Konjunktur Spritpreise verhageln Stimmung

Die Rekordpreise für Benzin und die wachsenden Zweifel an einem Wirtschaftsaufschwung werden zum Stimmungskiller. Die Deutschen verlieren zunehmend die Lust am Konsum und blicken immer pessimistischer in die Zukunft.

Nürnberg - Das von der Gesellschaft für Konsumforschung (GfK) auf Basis einer Umfrage im Mai errechnete Konsumklima für Juni rutschte auf 4,5 von 4,7 Punkten im Vormonat ab, wie die GfK am Mittwoch mitteilte. "Der private Verbrauch wird demnach als Konjunkturstütze in diesem Jahr ausfallen", zog GfK-Konsumexperte Rolf Bürkl als Fazit aus der Umfrage. Die Verbraucher verlören mehr und mehr den Glauben daran, dass Probleme wie die Löcher im Staatshaushalt oder die Wachstumsschwäche in naher Zukunft zu lösen sind.
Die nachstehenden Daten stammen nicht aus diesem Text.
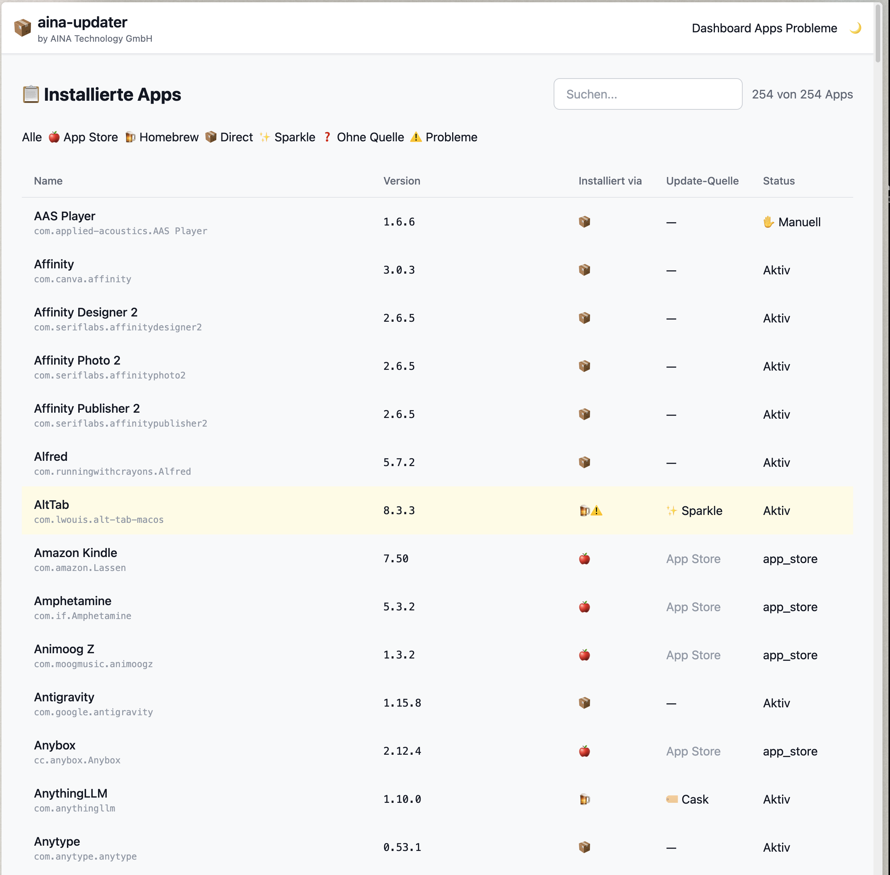Click the sparkles icon for AltTab's Sparkle update source
The width and height of the screenshot is (890, 875).
point(672,511)
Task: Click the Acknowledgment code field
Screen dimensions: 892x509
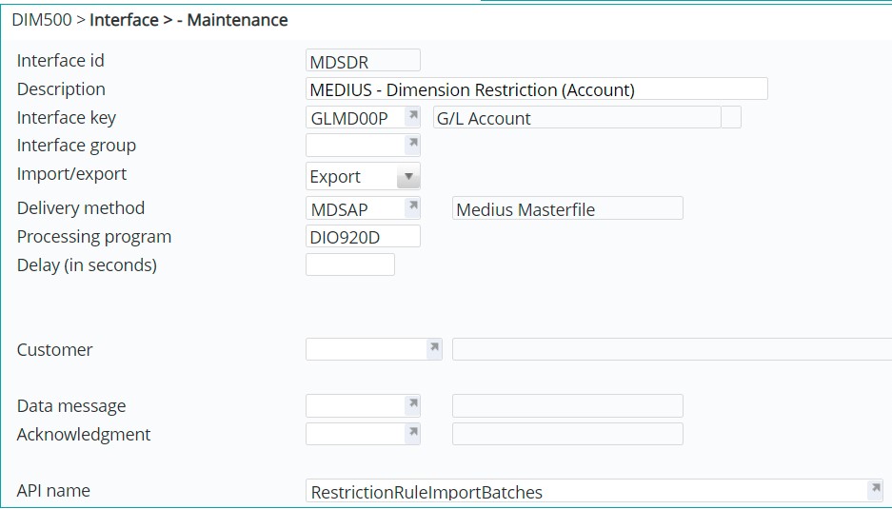Action: 354,434
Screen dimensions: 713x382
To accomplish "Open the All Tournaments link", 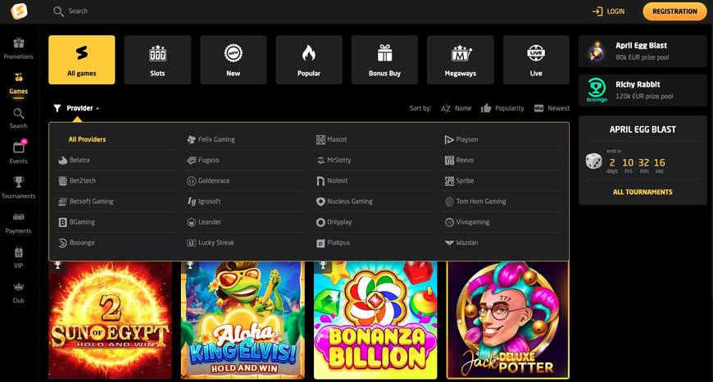I will pos(643,192).
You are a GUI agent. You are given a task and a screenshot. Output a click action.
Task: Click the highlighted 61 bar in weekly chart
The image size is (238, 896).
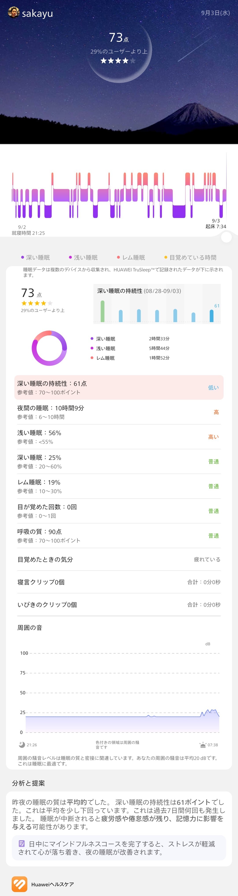pyautogui.click(x=212, y=315)
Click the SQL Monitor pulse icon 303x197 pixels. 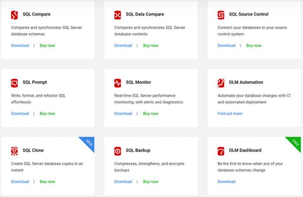(117, 83)

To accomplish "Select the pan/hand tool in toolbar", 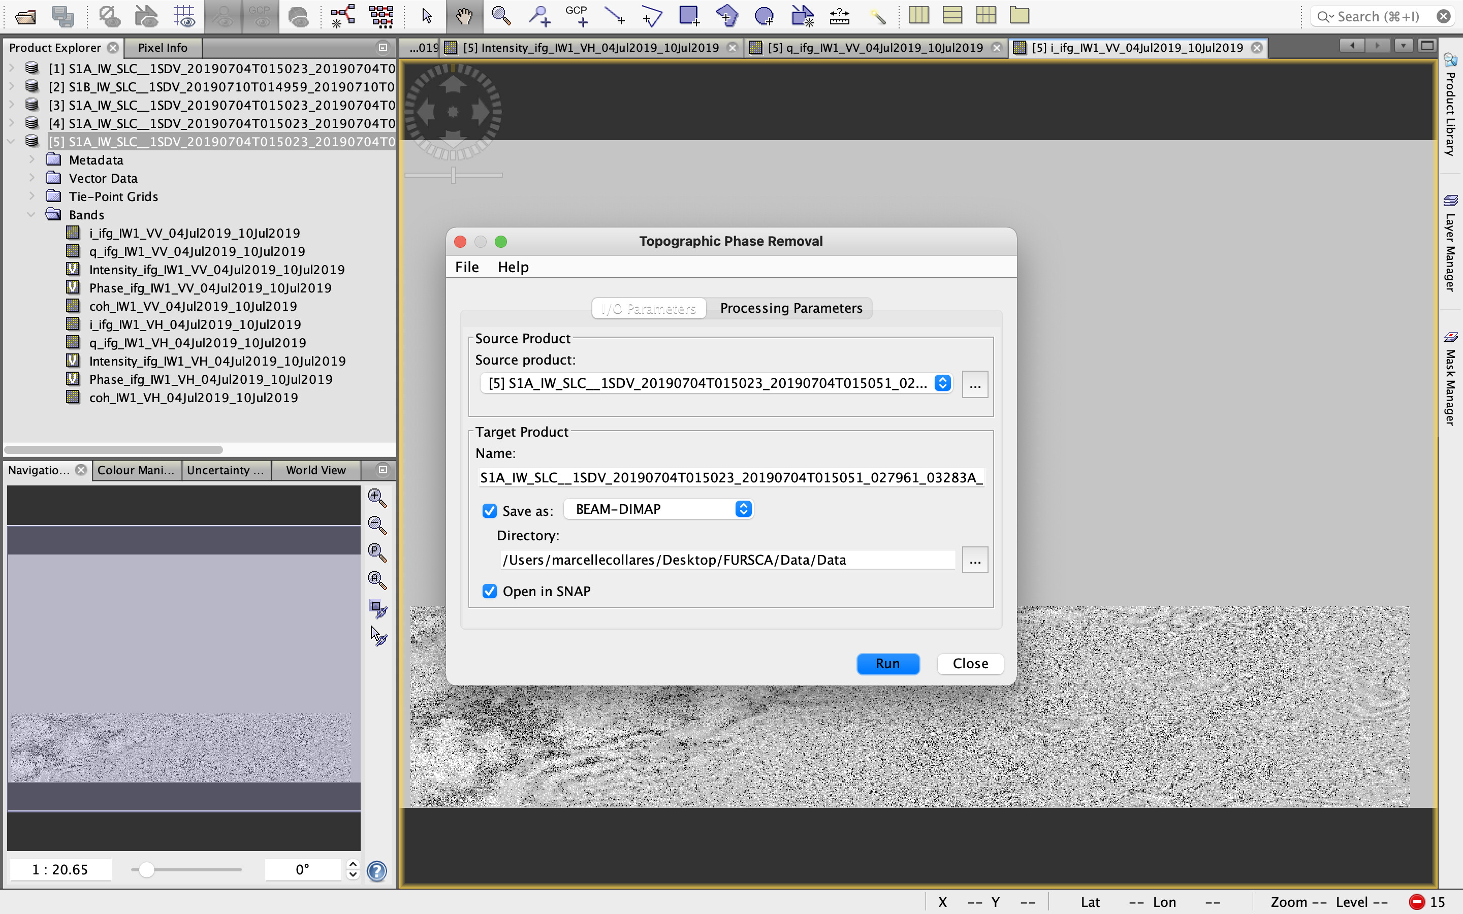I will coord(463,15).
Entsprechend sank der Indikator zu den Konjunkturerwartungen im Mai auf minus 18 von minus 8,2 Punkten und damit den niedrigsten Stand seit einem Jahr. Noch drastischer drückte sich der Pessimismus der Bürger in ihren Einkommenserwartungen aus: Der Teilindikator brach auf minus zehn Zähler von plus 0,3 Zählern ein. "Auf Grund der prekären Lage der öffentlichen Haushalte wurden Sparvorschläge in die Diskussion eingebracht, die bei Umsetzung die Einkommenssituation der Bundesbürger beeinträchtigen würden", sagte GfK-Experte Bürkl. So wurde zuletzt vorgeschlagen, den Sparerfreibetrag abzuschaffen, was aber offenbar wieder vom Tisch ist.

Die Neigung zum Kauf langlebiger Güter wie Autos nahm folglich ebenfalls ab. Der Teilindikator Anschaffungsneigung gab mehr als 14 Punkte auf minus 41,1 Zähler nach. "Vor dem Hintergrund der sich nicht verbessernden Arbeitsmarktlage sind die Verbraucher offenbar nicht bereit, ihre Konsumzurückhaltung aufzugeben", sagte Bürkl.

Verschärft werde die Situation durch den Preisanstieg bei Energie, vor allem beim Benzin. "Muss mehr für Benzin ausgegeben werden, fehlen den Haushalten finanzielle Mittel für den Konsum an anderer Stelle", sagte Bürkl.

Privater Verbrauch fällt als Konjunkturstütze aus

Für das Konsumklima im Juni insgesamt zog Bürkl das Fazit, hohe und noch steigende Arbeitslosigkeit sowie die Diskussion um weitere Sparbeschlüsse würden dafür sorgen, dass sich die Konsumkonjunktur vorerst nicht wesentlich erholen könne. Im ersten Quartal hatte der private Konsum, auf den rund 60 Prozent des Bruttoinlandsproduktes entfallen, zum Vorquartal stagniert. Insgesamt war die deutsche Wirtschaft aber wegen eines starken Impulses vom Außenhandel zum Vorquartal um 0,4 Prozent gewachsen, obwohl die Binnenkonjunktur schwach war.

Die unerwartet starken Daten zum Wirtschaftswachstum wirkten sich aber Bürkl zufolge nicht mehr in der Mai-Umfrage aus, die zuvor abgeschlossen worden sei. Die Stimmung bei den Unternehmen trübte sich im Mai nur leicht ein. Der am Dienstag veröffentlichte Ifo-Index war auf 96,1 von 96,3 Punkte gesunken.

Mit der Mai-Befragung wurde der Konsumklimaindikator nach Angaben der GfK überarbeitet und bis Januar 2000 neu zurückgerechnet.